[Data records]
◆ ◆ ◆ ◆ ◆ ◆ ◆

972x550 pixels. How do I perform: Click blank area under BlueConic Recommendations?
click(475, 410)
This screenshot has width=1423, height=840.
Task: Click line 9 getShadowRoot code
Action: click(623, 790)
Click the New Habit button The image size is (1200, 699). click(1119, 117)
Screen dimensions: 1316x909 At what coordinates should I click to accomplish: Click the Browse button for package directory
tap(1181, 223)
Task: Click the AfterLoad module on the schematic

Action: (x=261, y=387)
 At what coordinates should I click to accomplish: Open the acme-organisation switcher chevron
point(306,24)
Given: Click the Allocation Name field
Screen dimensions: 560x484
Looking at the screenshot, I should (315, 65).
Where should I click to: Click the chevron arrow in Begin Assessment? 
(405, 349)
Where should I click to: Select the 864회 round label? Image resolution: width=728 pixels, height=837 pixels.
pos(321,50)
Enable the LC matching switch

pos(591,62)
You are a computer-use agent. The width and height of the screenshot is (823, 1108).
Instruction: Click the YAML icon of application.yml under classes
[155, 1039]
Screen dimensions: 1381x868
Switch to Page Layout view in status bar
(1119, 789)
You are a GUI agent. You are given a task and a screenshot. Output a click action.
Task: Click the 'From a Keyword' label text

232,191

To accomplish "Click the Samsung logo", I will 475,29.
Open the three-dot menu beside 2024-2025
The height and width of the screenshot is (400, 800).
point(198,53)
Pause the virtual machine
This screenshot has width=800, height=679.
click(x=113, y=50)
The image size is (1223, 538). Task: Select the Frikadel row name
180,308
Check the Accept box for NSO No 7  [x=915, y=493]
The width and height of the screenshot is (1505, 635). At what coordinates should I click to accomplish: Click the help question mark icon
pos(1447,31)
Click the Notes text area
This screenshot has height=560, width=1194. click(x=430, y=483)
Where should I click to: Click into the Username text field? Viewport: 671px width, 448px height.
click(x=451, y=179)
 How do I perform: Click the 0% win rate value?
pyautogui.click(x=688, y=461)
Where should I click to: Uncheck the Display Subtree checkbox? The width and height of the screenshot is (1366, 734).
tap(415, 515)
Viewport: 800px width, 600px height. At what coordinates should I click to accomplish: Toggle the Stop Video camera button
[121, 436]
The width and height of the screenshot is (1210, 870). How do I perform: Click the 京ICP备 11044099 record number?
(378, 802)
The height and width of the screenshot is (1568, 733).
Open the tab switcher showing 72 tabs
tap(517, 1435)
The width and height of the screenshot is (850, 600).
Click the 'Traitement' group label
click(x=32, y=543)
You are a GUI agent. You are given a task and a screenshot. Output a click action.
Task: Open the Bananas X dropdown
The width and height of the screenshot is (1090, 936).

◆ ◆ ◆ ◆ ◆ ◆ ◆

[Task to carry out] Every entry must be output again exactly as it was given.

[Output below]
972x550 pixels. How do I perform: Click blank area under BlueConic Recommendations?
click(475, 410)
This screenshot has width=1423, height=840.
Task: Click line 9 getShadowRoot code
Action: click(623, 790)
Click the New Habit button The image size is (1200, 699). click(1119, 117)
Screen dimensions: 1316x909 At what coordinates should I click to accomplish: Click the Browse button for package directory
tap(1181, 223)
Task: Click the AfterLoad module on the schematic

Action: (x=261, y=387)
 At what coordinates should I click to accomplish: Open the acme-organisation switcher chevron
point(306,24)
Given: Click the Allocation Name field
Screen dimensions: 560x484
Looking at the screenshot, I should (315, 65).
Where should I click to: Click the chevron arrow in Begin Assessment? 
(405, 349)
Where should I click to: Select the 864회 round label? Image resolution: width=728 pixels, height=837 pixels.
pos(321,50)
Enable the LC matching switch

pos(591,62)
You are a computer-use agent. The width and height of the screenshot is (823, 1108).
Instruction: Click the YAML icon of application.yml under classes
[155, 1039]
Screen dimensions: 1381x868
Switch to Page Layout view in status bar
(1119, 789)
You are a GUI agent. You are given a task and a screenshot. Output a click action.
Task: Click the 'From a Keyword' label text

232,191

To accomplish "Click the Samsung logo", I will 475,29.
Open the three-dot menu beside 2024-2025
The height and width of the screenshot is (400, 800).
point(198,53)
Pause the virtual machine
This screenshot has width=800, height=679.
click(x=113, y=50)
The image size is (1223, 538). Task: Select the Frikadel row name
180,308
Check the Accept box for NSO No 7  [x=915, y=493]
The width and height of the screenshot is (1505, 635). At what coordinates should I click to accomplish: Click the help question mark icon
pos(1447,31)
Click the Notes text area
This screenshot has height=560, width=1194. click(x=430, y=483)
Where should I click to: Click into the Username text field? Viewport: 671px width, 448px height.
click(x=451, y=179)
 How do I perform: Click the 0% win rate value?
pyautogui.click(x=688, y=461)
Where should I click to: Uncheck the Display Subtree checkbox? The width and height of the screenshot is (1366, 734).
tap(415, 515)
Viewport: 800px width, 600px height. At what coordinates should I click to accomplish: Toggle the Stop Video camera button
[121, 436]
The width and height of the screenshot is (1210, 870). How do I perform: Click the 京ICP备 11044099 record number?
(378, 802)
The height and width of the screenshot is (1568, 733).
Open the tab switcher showing 72 tabs
tap(517, 1435)
The width and height of the screenshot is (850, 600).
Click the 'Traitement' group label
click(x=32, y=543)
You are a GUI agent. You are given a task and a screenshot. Output a click action.
Task: Open the Bananas X dropdown
The width and height of the screenshot is (1090, 936).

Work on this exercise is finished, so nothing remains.